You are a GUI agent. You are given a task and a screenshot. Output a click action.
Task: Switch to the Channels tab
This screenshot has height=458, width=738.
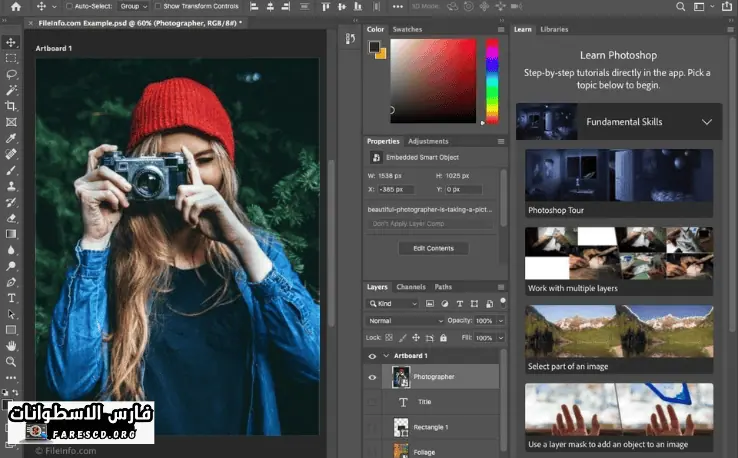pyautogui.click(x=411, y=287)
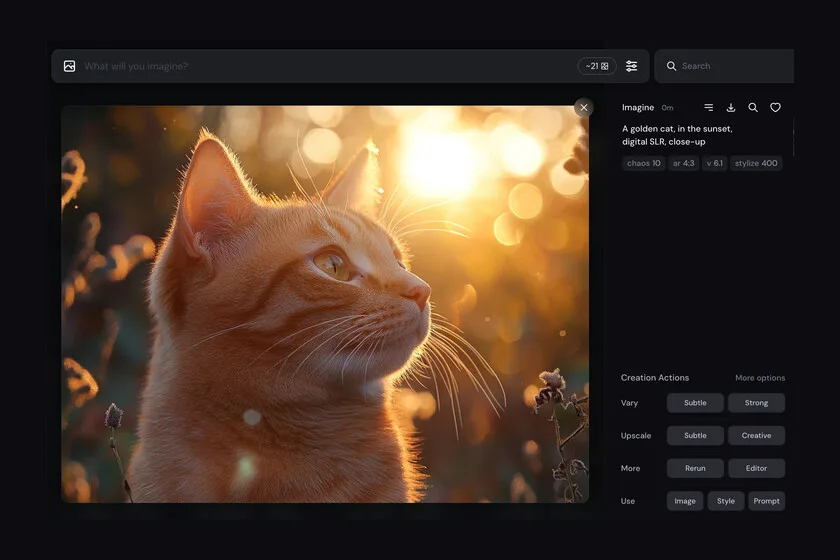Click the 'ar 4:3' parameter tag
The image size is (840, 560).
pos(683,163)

--

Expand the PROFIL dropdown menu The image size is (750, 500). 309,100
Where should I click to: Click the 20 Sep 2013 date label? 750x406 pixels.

- _ASSIGNED TASK_
Begin with the line above that has "Expand the PROFIL" and continue through the line that has "Where should I", setting each one down exactly. Stop there.

- _ANSWER SECTION_
Expand the PROFIL dropdown menu The image size is (750, 500). 309,100
Where should I click to: Click the 20 Sep 2013 date label? 750x406 pixels.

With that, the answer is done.